La procédure devant la Commission de Conciliation et d’Indemnisation des Accidents médicaux (CCI) est souvent présentée comme favorable aux victimes d’accidents médicaux en ce sens qu’elle est gratuite. Il n’en demeure pas moins que derrière le bel esprit originel, la pratique a permis de mettre en lumière d’importantes lacunes, qui souvent se retournent contre la victime. Tel est notamment le cas du silence de l’assureur du responsable après avis de la CCI le mettant en cause. La gratuité de la CCI ne doit pas faire miroiter une indemnisation facile et équitable pour les victimes. En matière de responsabilité médicale, l'indemnisation de la victime est un combat quelques soit le terrain sur lequel il se déroule...et sur ce dernier point, la procédure judiciaire donne plus de garantie aux victimes ce d'autant plus qu'elle permet d'obtenir un titre exécutoire à l'encontre du responsable à la différence de l'avis de la CCI.

■ **DOCUMENTS FOURNIS**

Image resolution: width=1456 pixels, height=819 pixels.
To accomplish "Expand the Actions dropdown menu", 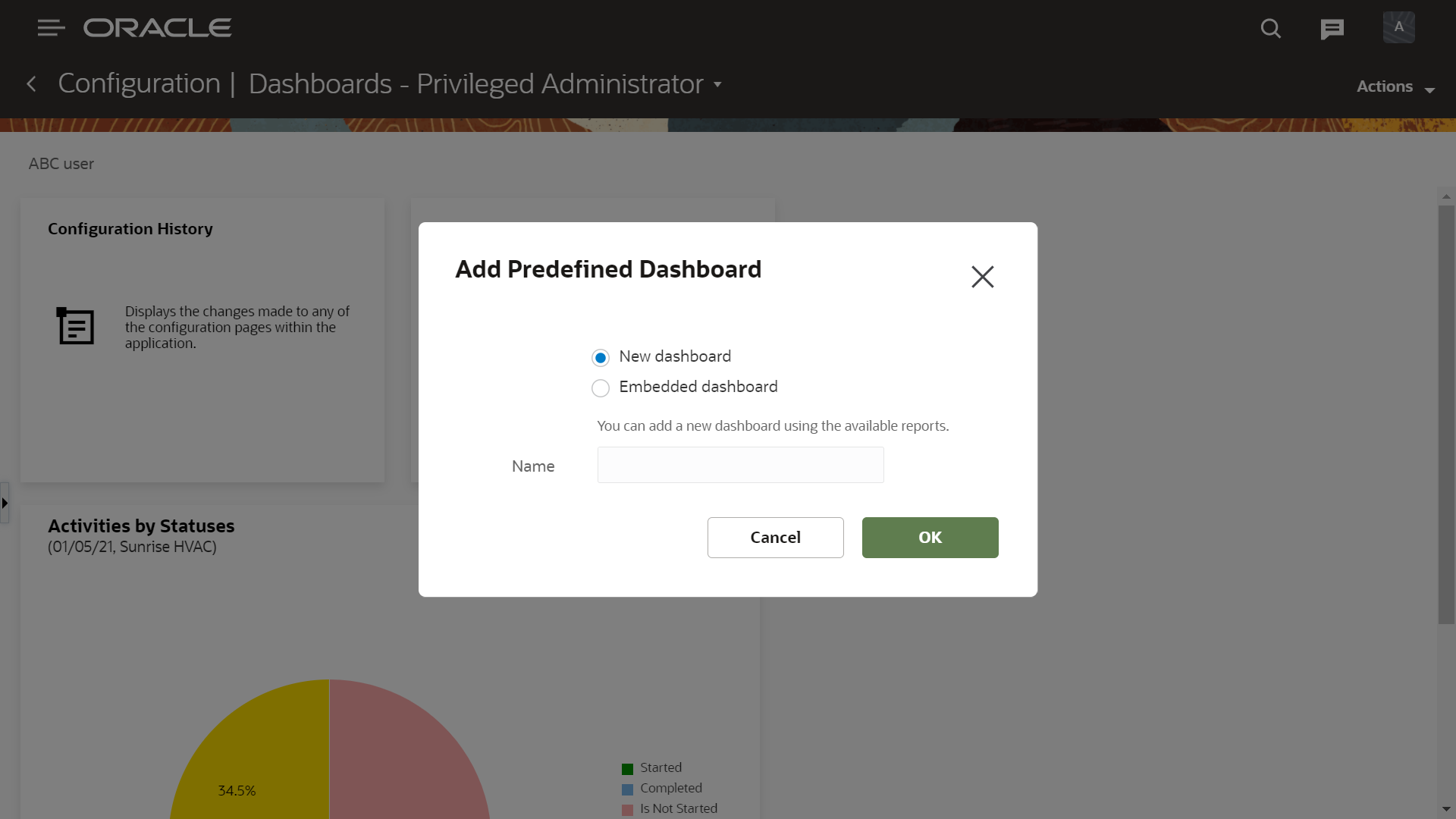I will [1395, 87].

■ **SÉRIE D'EXERCICES**
• a. Répondez à ces questions sur le texte consacré à la procédure devant la CCI :
(i) Pour quelle raison cette procédure est-elle souvent présentée comme favorable aux victimes ?
(ii) Quelle lacune le texte donne-t-il en exemple ?
(iii) Que permet d'obtenir la procédure judiciaire, à la différence de l'avis de la CCI ?
• b. Poursuivez le texte sur la procédure devant la CCI après sa dernière phrase.

■ **RÉPONSES PROPOSÉES**
• a.
(i) Elle est gratuite.
(ii) Le silence de l'assureur du responsable après un avis de la CCI qui le met en cause.
(iii) Un titre exécutoire à l'encontre du responsable.

• b.
La loi Kouchner de 2002 poursuivait indiscutablement un objectif louable : favoriser une indemnisation plus rapide des victimes d’accidents médicaux, notamment fautifs, en créant notamment un organisme de solidarité nationale, l’ONIAM, et en instaurant une procédure de conciliation et d'indemnisation des victimes d'accidents médicaux en créant la CRCI devenu la CCI (Commission de Conciliation et d’Indemnisation des Accidents médicaux).

Loi Kouchner de 2002 et la procédure CCI

La loi du 4 mars 2002 a donc instauré une procédure gratuite permettant d'obtenir un avis rapide sur les responsabilités et les préjudices avec la possibilité d'obtenir une indemnisation. Cette procédure amiable devait même permettre à la victime d’être indemnisée en cas de refus de l'assureur du responsable, grâce à l’intervention de l'ONIAM.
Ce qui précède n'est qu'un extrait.